Giunto alla 48ª edizione, il Trofeo Nico Sapio di Genova si conferma uno dei meeting più prestigiosi e attesi a livello nazionale, vetrina di primo livello per gli amanti della vasca corta e test di passaggio altrettanto importante sulla via degli appuntamenti principali della fine dell’anno.

La solita corposa rappresentativa della Nazionale italiana ha partecipato all’edizione 2022, dando in alcuni casi segnali forti e chiari di buona forma, che ci proiettano con ottimismo verso la trasferta più importante, quella dei Mondiali di Melbourne (dal 13 al 18 dicembre).

I qualificati per i Mondiali

Nell’analizzare la due giorni di gare genovese è impossibile non partire da chi ha sfruttato appieno l’evento, utilizzandolo per staccare il biglietto valido per la qualificazione ai Mondiali in vasca corta 2022.

Il primo è stato Simone Cerasuolo, che è andato sotto al limite tabellare vincendo sia i 100 rana in 56.80 (limite 56.99) che i 50 in 25.78 (26.09) e si è assicurato la trasferta intercontinentale, battendo tra l’altro il suo mentore Fabio Scozzoli.

Il secondo è Lorenzo Mora, che nei 200 dorso ha migliorato il già suo record italiano, portandolo da 1.49.27 a 1.48.72, abbondantemente al di sotto del 1.50.79 richiesto per volare in Australia.
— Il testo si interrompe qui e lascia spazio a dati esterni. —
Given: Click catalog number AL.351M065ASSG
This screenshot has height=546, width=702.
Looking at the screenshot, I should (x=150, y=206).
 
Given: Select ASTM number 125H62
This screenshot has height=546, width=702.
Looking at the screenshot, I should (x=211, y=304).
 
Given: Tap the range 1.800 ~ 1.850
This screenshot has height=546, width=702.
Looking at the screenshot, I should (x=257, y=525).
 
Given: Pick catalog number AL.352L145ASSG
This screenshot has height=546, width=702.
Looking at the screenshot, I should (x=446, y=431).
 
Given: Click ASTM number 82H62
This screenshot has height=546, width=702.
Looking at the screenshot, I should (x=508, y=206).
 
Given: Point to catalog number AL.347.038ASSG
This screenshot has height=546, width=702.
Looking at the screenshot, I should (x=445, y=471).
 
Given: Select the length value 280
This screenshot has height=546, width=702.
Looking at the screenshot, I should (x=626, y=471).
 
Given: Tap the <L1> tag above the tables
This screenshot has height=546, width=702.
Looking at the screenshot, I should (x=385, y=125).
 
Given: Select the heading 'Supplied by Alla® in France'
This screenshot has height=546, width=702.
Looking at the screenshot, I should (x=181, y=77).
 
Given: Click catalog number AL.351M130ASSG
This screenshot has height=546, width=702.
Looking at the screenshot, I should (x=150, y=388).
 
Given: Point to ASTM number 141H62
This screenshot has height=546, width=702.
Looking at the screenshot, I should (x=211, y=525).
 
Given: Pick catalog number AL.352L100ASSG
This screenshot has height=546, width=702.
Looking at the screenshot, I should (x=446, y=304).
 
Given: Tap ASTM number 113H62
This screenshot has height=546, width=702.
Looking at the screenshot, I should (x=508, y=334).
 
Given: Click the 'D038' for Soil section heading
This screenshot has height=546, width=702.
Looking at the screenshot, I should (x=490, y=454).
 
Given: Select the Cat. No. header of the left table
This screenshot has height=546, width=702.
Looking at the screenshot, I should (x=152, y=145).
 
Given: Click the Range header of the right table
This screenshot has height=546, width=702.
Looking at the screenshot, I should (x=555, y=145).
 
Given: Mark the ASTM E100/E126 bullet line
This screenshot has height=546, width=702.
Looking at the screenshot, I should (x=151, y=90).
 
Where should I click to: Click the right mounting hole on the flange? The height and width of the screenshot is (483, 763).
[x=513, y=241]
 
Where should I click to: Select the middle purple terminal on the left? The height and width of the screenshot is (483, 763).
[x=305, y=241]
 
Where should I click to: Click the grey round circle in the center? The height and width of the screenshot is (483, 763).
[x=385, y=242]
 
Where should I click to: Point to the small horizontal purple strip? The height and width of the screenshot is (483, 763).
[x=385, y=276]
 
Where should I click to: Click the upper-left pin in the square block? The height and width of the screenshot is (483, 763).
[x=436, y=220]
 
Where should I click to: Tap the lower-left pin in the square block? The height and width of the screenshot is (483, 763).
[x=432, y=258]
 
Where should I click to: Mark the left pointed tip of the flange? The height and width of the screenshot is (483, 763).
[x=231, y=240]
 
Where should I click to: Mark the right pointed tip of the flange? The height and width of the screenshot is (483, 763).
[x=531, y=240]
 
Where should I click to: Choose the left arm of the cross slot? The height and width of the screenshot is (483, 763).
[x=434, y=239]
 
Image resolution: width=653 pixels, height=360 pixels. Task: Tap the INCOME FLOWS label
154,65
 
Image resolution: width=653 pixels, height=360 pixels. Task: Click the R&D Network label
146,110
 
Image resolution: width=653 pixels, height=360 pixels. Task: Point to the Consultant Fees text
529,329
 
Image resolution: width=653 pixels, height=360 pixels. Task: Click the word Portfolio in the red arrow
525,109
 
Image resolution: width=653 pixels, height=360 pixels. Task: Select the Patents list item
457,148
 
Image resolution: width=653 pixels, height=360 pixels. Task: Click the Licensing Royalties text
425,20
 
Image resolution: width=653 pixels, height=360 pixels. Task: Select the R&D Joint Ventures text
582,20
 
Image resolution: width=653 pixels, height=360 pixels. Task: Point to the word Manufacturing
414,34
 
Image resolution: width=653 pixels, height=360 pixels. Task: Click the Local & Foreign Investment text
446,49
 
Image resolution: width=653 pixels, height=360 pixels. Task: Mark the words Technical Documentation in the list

Per Mora, record italiano anche nei 100 dorso in 49.37 che va a migliorare il precedente 49.62 nuotato due settimane fa da Ceccon a Berlino.

Discorso leggermente diverso per Matteo Ciampi, che nei 400 stile ha nuotato in 3.37.86, sotto il limite di 3.38.59, ma che per avere la certezza di far parte della trasferta, in questa gara dove la concorrenza interna è elevatissima, dovrà attendere i risultati degli Assoluti di settimana prossima. Ciampi si dimostra comunque in forma ottimale: per lui vittoria anche nei 200 con relativo record della manifestazione in 1.43.06.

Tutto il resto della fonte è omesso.